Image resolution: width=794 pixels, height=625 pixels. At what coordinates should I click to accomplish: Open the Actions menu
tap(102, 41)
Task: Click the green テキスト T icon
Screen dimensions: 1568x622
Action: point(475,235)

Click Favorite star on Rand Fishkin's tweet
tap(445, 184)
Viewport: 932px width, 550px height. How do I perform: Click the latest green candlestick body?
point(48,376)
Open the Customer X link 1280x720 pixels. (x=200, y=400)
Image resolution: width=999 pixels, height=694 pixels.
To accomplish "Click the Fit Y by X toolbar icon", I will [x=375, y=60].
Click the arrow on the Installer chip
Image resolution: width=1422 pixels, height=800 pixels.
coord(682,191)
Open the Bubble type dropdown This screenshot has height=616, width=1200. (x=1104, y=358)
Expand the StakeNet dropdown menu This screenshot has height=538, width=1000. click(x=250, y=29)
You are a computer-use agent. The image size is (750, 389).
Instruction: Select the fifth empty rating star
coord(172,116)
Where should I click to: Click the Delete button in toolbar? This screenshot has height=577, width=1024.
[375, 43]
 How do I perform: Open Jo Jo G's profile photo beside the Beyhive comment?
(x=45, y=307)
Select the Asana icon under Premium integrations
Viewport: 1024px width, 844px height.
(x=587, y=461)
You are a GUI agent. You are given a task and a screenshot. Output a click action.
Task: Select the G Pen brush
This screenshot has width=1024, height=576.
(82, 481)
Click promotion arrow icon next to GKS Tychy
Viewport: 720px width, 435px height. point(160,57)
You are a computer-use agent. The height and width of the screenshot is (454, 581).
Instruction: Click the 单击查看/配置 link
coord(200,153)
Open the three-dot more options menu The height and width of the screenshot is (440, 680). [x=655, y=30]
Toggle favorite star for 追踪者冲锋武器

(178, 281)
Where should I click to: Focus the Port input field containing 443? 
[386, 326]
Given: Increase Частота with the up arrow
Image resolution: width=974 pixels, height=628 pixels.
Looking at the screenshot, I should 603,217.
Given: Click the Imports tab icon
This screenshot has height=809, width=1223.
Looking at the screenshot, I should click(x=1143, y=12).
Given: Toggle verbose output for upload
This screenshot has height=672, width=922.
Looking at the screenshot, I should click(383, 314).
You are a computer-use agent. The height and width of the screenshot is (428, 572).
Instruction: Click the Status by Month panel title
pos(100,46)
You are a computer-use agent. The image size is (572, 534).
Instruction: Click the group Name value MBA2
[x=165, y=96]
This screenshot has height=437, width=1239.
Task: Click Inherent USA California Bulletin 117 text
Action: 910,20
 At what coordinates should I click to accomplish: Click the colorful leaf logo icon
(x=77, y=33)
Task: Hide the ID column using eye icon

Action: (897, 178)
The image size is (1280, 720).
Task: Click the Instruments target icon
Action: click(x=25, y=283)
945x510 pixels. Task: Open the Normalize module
____________________
(TASK BRIEF) To answer, count the lines of the material that contain "dropdown" and give only that number.

(RESPONSE TO THE TASK) 2